Last Friday night, I had an incredible first date.
We shared a meal, we talked for hours, we played, we cuddled up to watch a movie, we talked some more (like, 8 hours more). We asked questions like Why? and Why not? and really listened to the answers, discovered our commonalities with excitement, animatedly offered differing opinions, treasured each new tidbit of information.
And then the shift ended and we went home.
Yeah, so it wasn't a date, exactly, but meeting this coworker for the first time was an enriching experience during which a theme cropped up that we apparently share: the pursuit of happiness.
You've heard me harp about happy before. It's important to me to choose happiness on a daily basis, and then spend my days seeking it in whatever mysterious corners it may lurk.
The last time I sat down to try to put it into words, I wrote about happiness par deux and while I still enjoy the certain delights that come by coupling, I find that lately, I not only embrace but crave the joy that comes to me alone.
Today as I was getting ready for work, I found a sweater I hadn't seen in a week, and do you know where it was hiding? On a hook behind the bathroom door. I hadn't closed my bathroom door in a week. I pee with the door wide open! I shower with it open! I let the steam billow out and then rub myself with a great big pink towel in front of windows that haven't any curtains. I sit on my balcony wearing only whatever lotion hasn't soaked in yet, and whatever drops of daiquiri I've sloshed and not licked up. I enjoy the cool breeze on my skin and I just feel luxurious.
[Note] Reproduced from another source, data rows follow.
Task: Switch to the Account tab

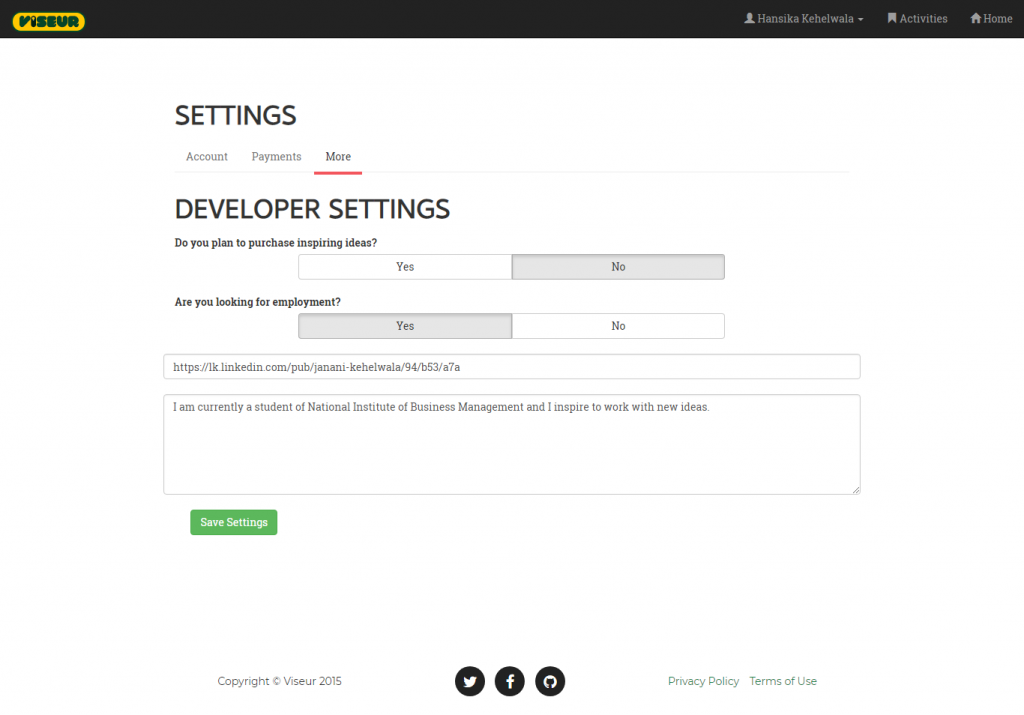Action: click(x=207, y=157)
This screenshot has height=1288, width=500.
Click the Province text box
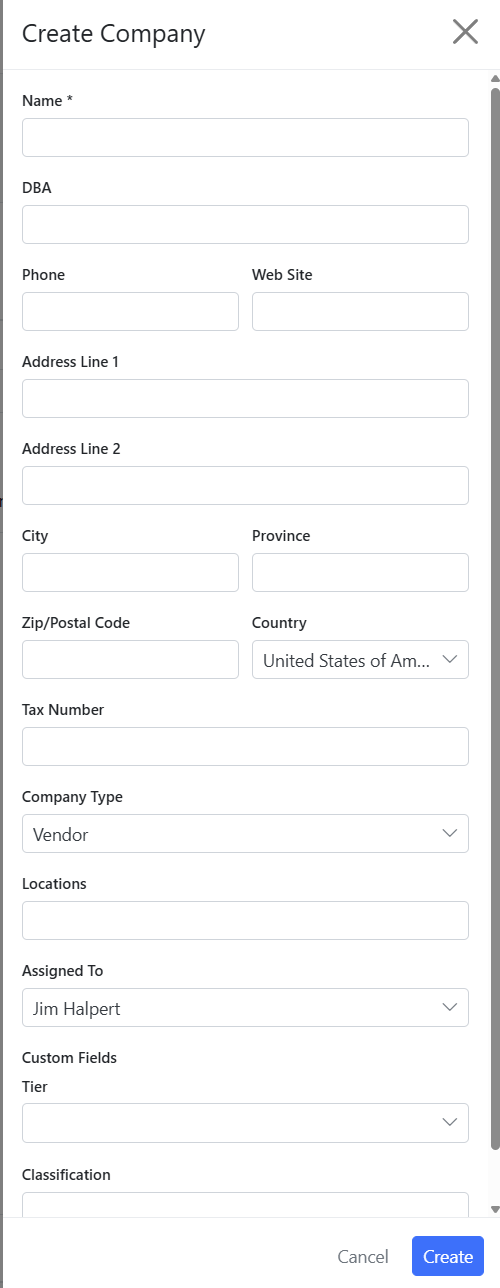tap(360, 572)
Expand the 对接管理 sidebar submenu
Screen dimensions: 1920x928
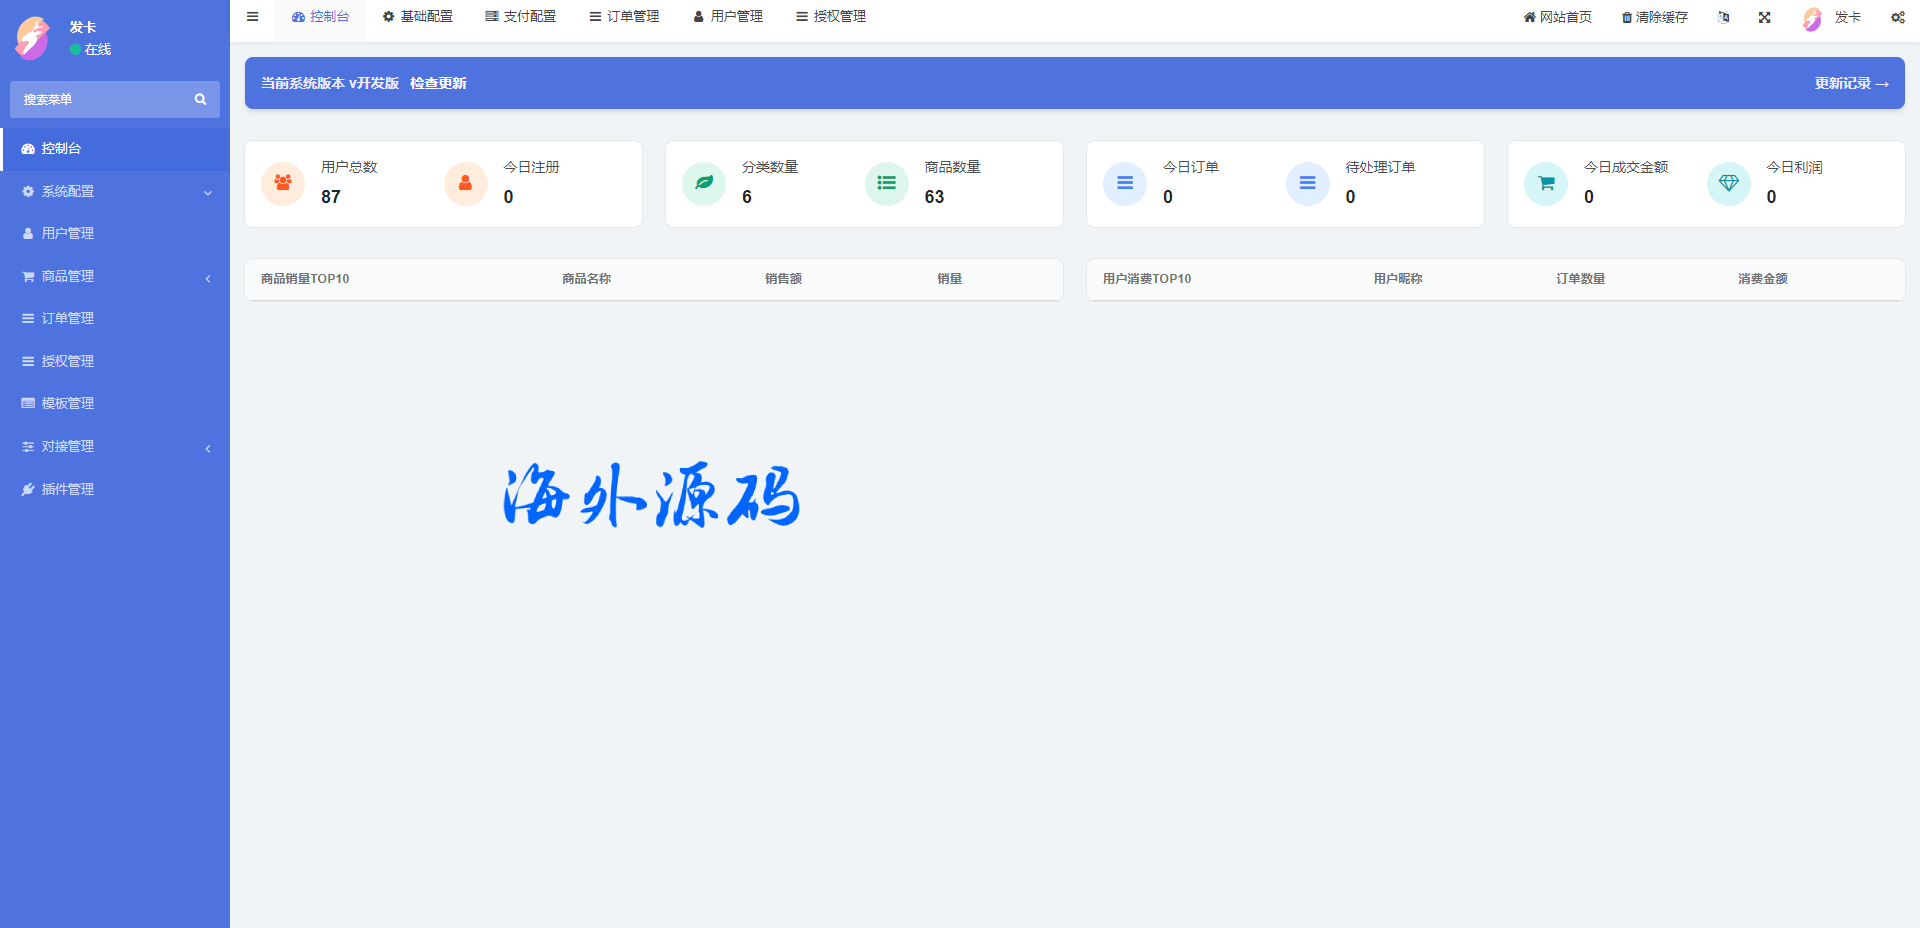[x=115, y=446]
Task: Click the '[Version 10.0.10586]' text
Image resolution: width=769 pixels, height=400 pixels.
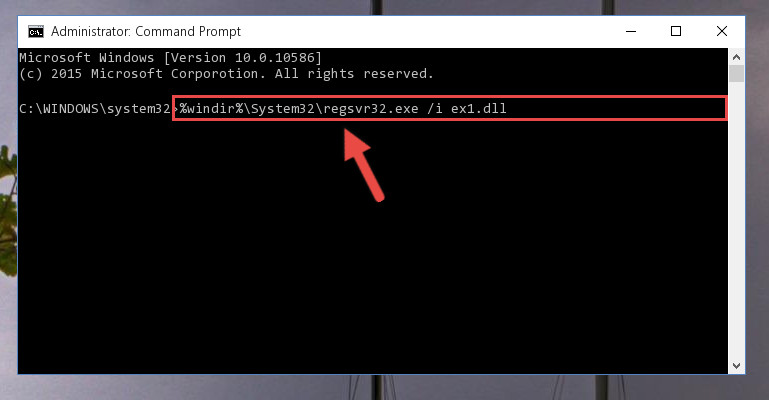Action: [x=243, y=57]
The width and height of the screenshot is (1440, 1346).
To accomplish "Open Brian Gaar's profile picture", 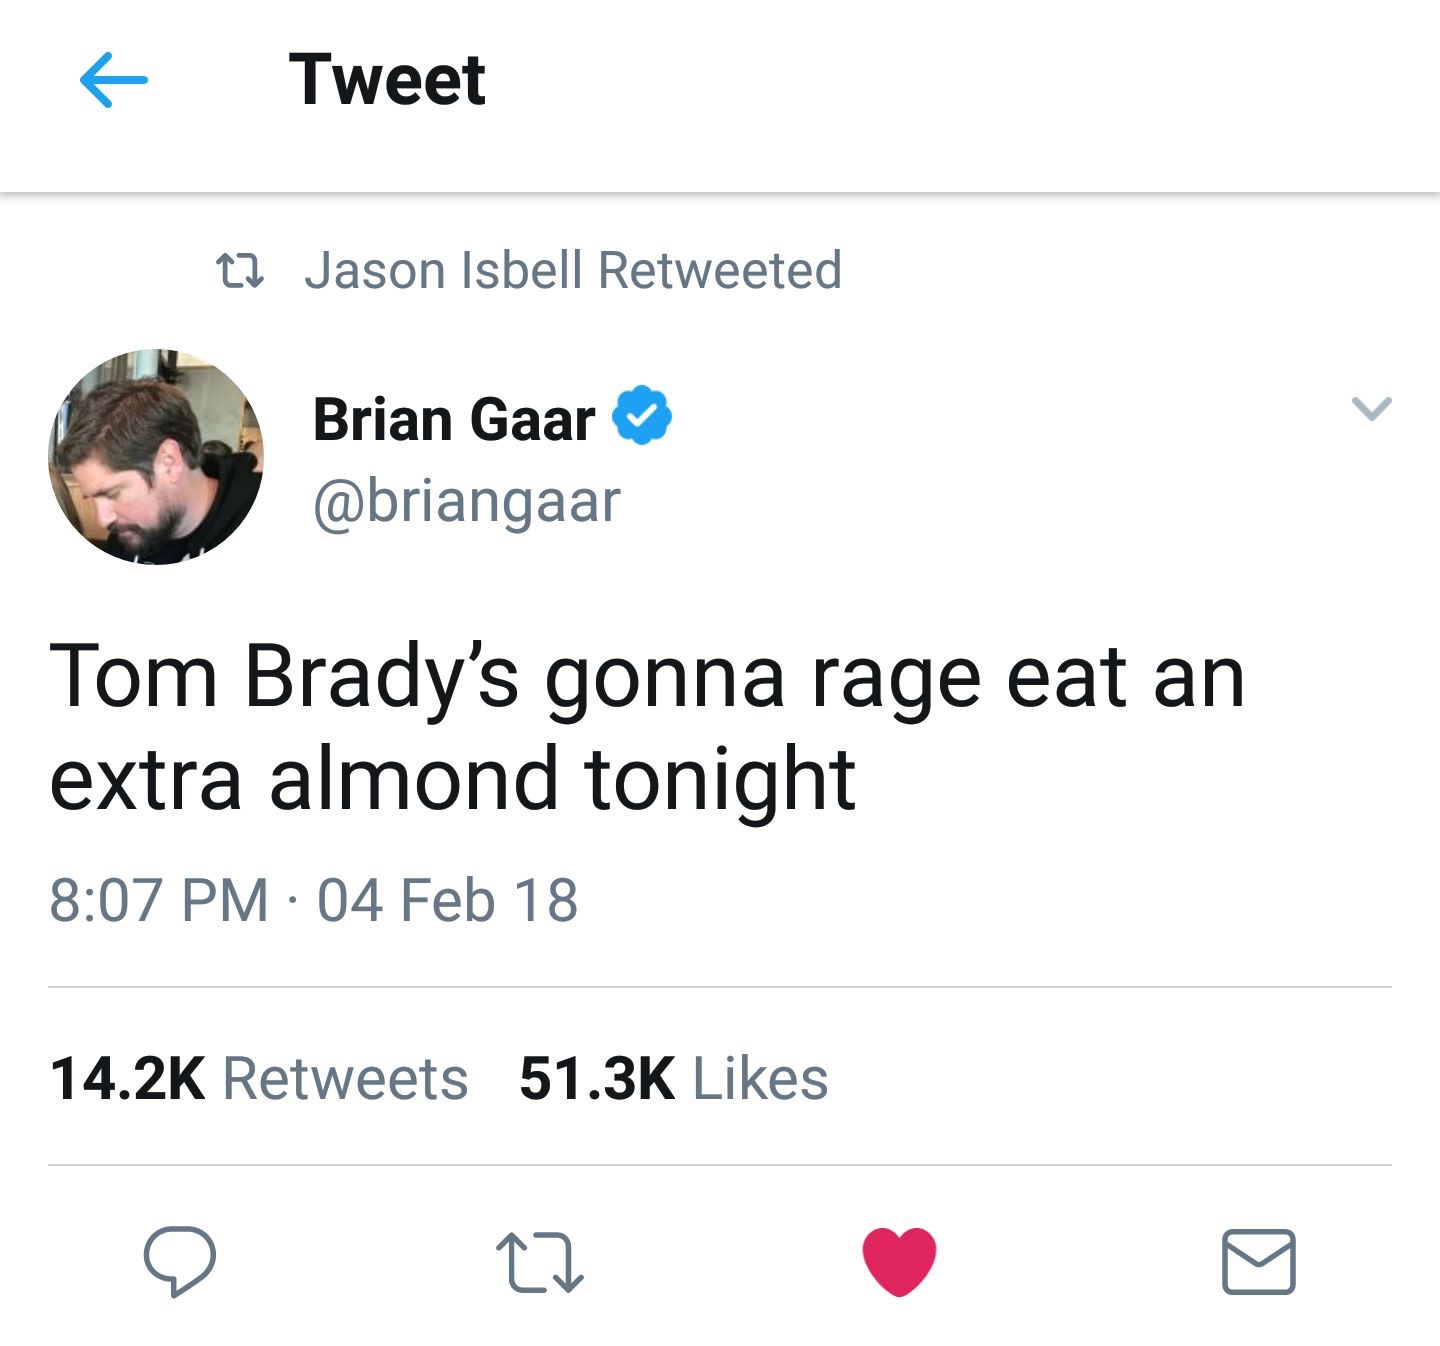I will click(x=156, y=457).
I threw out all of my old underwear and bras, and even the socks, and especially the pyjamas. Now I only wear lingerie, and I have a whole bunch that I keep for my eyes only. I make myself feel special the moment I walk in the door.
I put a 63-song playlist on my mp3 player a few weeks ago, and chose myself a happy song. Now whenever The Blood Arm starts asking Do I have your attention? I answer my dancing my pants off, wherever I am, no exceptions. Being a chronic music-listener, I am almost always plugged in when I'm out of the house, so I've thus far danced on a bench along Wellington; at the grocery store in front of the hummus, where I was deciding between garlic, and roasted garlic; while waiting in line at Bridgehead for someone else's coffee; and just today, on the overpass above the 417 at Pinecrest, where I briefly worried about getting some sort of citation for public disturbance. It's the kind of song that causes me to flail my limbs about in abandonment, and after I get over my initial embarrassment, I forget about all the people and just give in to the moment and by the end of the song, my heart is beating with joy. Joy, joy, joy.
I stopped buying meat. Instead, I go down to the farmer's market where they don't look at you strangely for fondling the beautiful fruit and where I can fill my bag with veggies that I feel a connection to. Then I go home and bliss out - zen, for me, is not a tiny sandbox with an even tinier rake, or even motorcycle maintenance; zen, for me, is chopping vegetables. Bell peppers are best, of course, but anything will do. Cantaloupe lets you be creative and zucchini is so satisfying.
When I come home from a run or a workout, I strip. And I don't mean I remove my clothing, because I don't do just that. I turn on the music and literally strip, removing one piece at a time and flinging it because I can and if it's still there the next day then so be it. I am the king of my castle.
And every day I find happiness in these small things, the really absurdly overpriced napkins that make me smile, and the oddly shaped vase I bought because it looks a little like budha, and the perfect shade of purple on my toes, and the yellow shoes that I adore because they match nothing and yet everything, and even the annoying ringtone of my phone because I know it's ringing just for me.
This is what happiness is, to me. It's not a big movie moment, with swelling music and memorable lines and perfect kisses. It's really savouring everyday moments, and feeling connected to the world, and being really present, and getting really excited, and knowing that you made that moment count. Really count.